*TASK*. List every line of the records below that contains the string "pixels", matching case exactly.

*ENTRIES SHOWN*.
=====

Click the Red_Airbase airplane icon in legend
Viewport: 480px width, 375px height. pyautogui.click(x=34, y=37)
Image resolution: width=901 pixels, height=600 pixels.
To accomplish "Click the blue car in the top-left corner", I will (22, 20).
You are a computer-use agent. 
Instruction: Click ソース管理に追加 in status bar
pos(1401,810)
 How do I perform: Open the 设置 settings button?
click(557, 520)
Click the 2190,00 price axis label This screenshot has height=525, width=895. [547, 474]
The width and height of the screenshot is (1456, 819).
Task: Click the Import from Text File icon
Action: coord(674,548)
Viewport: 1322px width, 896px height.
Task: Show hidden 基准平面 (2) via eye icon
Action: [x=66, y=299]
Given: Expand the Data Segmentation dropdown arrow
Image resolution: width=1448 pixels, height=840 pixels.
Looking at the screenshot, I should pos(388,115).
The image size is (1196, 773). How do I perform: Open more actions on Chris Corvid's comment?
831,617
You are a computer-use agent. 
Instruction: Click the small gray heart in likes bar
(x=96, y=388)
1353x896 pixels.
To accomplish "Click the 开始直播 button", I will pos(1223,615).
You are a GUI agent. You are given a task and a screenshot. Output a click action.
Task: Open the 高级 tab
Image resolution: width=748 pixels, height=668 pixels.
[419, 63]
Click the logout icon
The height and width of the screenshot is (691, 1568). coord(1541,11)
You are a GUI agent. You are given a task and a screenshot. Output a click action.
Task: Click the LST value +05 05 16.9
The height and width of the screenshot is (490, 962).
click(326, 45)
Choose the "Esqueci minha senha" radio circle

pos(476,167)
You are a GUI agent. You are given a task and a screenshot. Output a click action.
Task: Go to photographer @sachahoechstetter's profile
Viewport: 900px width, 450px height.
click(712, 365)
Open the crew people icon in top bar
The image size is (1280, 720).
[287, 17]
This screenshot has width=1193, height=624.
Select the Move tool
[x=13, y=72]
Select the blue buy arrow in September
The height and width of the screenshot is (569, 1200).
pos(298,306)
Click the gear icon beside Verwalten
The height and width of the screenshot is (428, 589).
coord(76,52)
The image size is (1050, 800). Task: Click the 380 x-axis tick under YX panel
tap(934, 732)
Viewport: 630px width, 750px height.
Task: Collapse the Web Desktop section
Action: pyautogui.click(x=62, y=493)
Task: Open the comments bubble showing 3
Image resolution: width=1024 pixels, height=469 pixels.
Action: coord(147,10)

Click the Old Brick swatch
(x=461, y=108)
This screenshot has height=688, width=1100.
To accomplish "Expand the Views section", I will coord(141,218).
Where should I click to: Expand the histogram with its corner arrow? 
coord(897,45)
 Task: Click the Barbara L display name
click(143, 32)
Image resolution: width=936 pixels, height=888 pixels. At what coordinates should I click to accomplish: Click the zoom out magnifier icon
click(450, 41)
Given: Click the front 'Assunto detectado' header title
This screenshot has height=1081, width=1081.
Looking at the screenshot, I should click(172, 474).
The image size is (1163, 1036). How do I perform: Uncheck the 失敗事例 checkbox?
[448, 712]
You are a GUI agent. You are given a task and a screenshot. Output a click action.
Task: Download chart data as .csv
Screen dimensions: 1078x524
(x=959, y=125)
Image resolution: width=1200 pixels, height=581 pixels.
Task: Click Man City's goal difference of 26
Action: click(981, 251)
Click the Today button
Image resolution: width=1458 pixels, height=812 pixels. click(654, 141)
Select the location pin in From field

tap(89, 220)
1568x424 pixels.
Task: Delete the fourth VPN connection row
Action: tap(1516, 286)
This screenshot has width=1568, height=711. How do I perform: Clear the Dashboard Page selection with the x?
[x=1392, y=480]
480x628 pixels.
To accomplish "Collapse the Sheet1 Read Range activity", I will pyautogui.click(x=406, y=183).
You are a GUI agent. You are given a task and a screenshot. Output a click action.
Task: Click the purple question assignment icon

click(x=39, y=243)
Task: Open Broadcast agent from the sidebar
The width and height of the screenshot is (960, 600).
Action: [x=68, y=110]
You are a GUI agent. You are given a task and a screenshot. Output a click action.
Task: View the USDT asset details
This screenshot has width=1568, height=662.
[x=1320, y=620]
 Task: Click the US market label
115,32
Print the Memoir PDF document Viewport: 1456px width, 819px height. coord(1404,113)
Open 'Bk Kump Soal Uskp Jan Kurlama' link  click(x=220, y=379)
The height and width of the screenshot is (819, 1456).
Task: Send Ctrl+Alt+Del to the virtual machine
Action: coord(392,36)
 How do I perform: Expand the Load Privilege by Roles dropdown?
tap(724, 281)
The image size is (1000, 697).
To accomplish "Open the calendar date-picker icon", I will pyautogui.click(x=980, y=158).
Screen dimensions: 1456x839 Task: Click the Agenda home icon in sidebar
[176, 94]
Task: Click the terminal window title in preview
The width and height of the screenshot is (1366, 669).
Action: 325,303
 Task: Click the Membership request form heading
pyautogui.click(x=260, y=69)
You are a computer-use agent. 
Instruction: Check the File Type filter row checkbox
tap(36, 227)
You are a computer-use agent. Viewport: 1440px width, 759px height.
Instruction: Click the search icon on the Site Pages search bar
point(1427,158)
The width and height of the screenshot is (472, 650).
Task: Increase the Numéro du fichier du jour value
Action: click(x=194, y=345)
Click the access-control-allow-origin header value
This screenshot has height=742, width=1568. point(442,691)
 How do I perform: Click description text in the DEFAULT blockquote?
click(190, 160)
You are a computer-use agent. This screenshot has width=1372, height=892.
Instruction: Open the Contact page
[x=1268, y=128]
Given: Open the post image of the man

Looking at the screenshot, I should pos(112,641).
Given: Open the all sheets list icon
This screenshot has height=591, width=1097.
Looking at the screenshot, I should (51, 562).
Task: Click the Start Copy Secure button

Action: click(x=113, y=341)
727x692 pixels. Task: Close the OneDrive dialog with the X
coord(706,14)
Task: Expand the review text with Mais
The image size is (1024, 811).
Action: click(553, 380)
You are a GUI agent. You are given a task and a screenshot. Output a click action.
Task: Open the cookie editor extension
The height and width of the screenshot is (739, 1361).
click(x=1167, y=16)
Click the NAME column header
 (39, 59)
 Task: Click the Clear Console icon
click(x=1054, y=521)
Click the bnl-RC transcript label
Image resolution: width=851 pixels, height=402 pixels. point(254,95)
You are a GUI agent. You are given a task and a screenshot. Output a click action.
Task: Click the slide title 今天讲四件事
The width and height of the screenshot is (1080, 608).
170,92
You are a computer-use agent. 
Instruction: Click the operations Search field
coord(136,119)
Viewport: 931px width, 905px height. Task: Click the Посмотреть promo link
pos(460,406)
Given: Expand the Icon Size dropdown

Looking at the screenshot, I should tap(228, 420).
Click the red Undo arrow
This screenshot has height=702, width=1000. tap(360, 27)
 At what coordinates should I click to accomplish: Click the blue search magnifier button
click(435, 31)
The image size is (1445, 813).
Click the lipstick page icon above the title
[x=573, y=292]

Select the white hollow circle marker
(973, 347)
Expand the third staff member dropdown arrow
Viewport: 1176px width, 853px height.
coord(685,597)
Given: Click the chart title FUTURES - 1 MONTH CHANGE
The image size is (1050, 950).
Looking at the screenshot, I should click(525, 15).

=====

*CORRECT RESULT*.
Image resolution: width=901 pixels, height=600 pixels.
Image resolution: width=1448 pixels, height=840 pixels.
1353x896 pixels.
Image resolution: width=748 pixels, height=668 pixels.
Image resolution: width=1024 pixels, height=469 pixels.
Image resolution: width=936 pixels, height=888 pixels. At what coordinates should I click to accomplish: Click the zoom out magnifier icon
Image resolution: width=1200 pixels, height=581 pixels.
Image resolution: width=1458 pixels, height=812 pixels. click(654, 141)
1568x424 pixels.
480x628 pixels.
727x692 pixels. Task: Close the OneDrive dialog with the X
Image resolution: width=851 pixels, height=402 pixels. point(254,95)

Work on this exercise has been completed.